Our hopes raised higher, we'd return to camp for lunch, take care of chores like cutting fire wood, and return to hunt until dark.
Our most promising site brought us three portages and an hour's travel from camp. We sloshed through muddy portages in the dark and navigated waters as black as the night sky to return to camp.
We'd crawl back in the tent with our hunger satisfied by meals made over wood fires.
Months earlier, sons Ryan and Erik and I submitted our names as a party in a lottery held for the hunt. We were among 2,851 parties to do so.
We were drawn the first year, one of only 233 party licenses awarded.
Ever since the letter arrived telling us we were among the lucky, it had been like Christmas: a constant feeling of expectation.
Hunters apply for specific zones within the state's moose country. We had applied for a zone that included the Lake Polly area and was entirely within the BWCAW where motors and vehicles are banned. Having made trips to the BWCAW over the course of more than two decades, I could think of no area where I've seen more moose than in this south-central portion that was our zone to hunt.
One vivid memory kept coming to mind. I was hosting my nephew on his first ever BWCAW trip, and I wanted him to see his first moose in the wild. On our final leg of the trip, we portaged to a small pond where a big bull moose munched on aquatic vegetation. The moose paid little heed to us as my wide-eyed nephew hastily pulled a camera from his pack, and I gently set down the canoe.
I knew to the story of the 1,100-pound bull taken on the north side of Lake Polly some years earlier by Tom Kalahar of Olivia. After five, brutally cold days of hunting, he snapped a branch climbing a tree in the early dawn. He thought his morning hunt was ruined until he realized that the black, frost covered form huffing towards him like a locomotive was an angry moose mistaking him for a rival.

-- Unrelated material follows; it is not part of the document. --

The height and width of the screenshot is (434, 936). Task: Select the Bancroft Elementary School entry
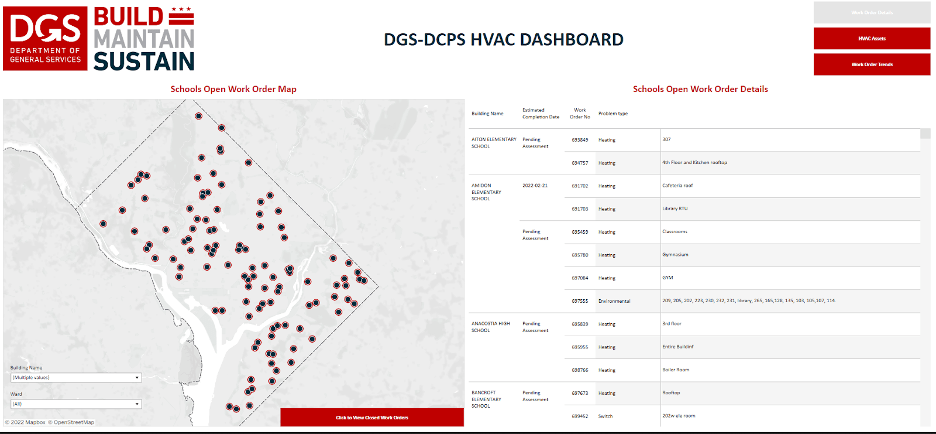pos(492,396)

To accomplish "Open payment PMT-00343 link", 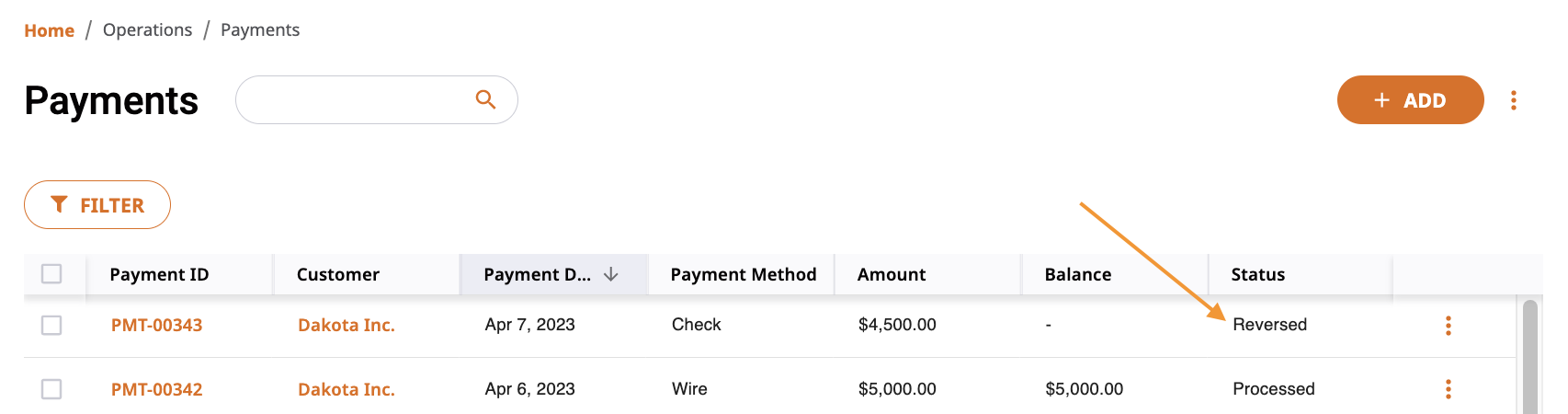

Prior to our hunt, we heard many incredible stories as we tracked down anyone who could offer advice. One hunter told me how he was just minutes away from the end of a nine-day hunt in Alaska when he tore his scripture book in half. With the bright pages in each of his outstretched hands, he copied the movement of a bull's antlers and to his own surprise attracted the ire of a big bull one mile distant.
Another hunter told us of how his boat sputtered out of fuel on a large wilderness lake in Canada. By an incredible stroke of luck, he beached the craft where he found a partially buried canoe paddle, which he used to return to the water. He spotted a moose browsing the shoreline.
The stories we heard from hunters was followed by the facts offered by the Minnesota Department of Natural Resources at a mandatory class held prior to our hunt.
There are an estimated 7,600 moose in northeastern Minnesota, although the habitat is managed for over 12,000. Wildlife officials report that Minnesota is seeing a steady decline in its moose population. The mortality rate for adult moose is between 25 to 34 percent, as compared to eight to 12 percent experienced in other parts of the natural range for moose.
There is no one single cause, but it is suspected that warmer temperatures are playing a factor in the moose decline in Minnesota. The limited harvest of moose by hunters is considered inconsequential to what is happening to the population.
We can't blame global warming, but we suspect the weather we experienced played a role in our fate. We never unpacked our cold-weather gear, but frequent and heavy rains made hunting conditions challenging. We never saw a bull.
We returned home disappointed, especially since we couldn't work out a way to return for the final days of the hunt when the rains stopped and colder weather increased the likelihood for moose activity.
We learned later that hunters harvested 155 bull moose in the 2007 hunt. It was the first year that hunters were restricted to taking bulls only. In prior years, parties could take either sex.
Since it is a once-in-a-lifetime opportunity, there is really no getting over the disappointment of not having harvested a moose.
But for the same reason, there are no regrets. All hunting requires a combination of hard work, skill and luck. We planned and prepared our hunt as well as we could. We worked hard, and learned all we could in advance about the area we were to hunt and the tactics of moose hunting. These many months later, we still feel confident we did the right things.
And these many months later, we still wish we could do it again.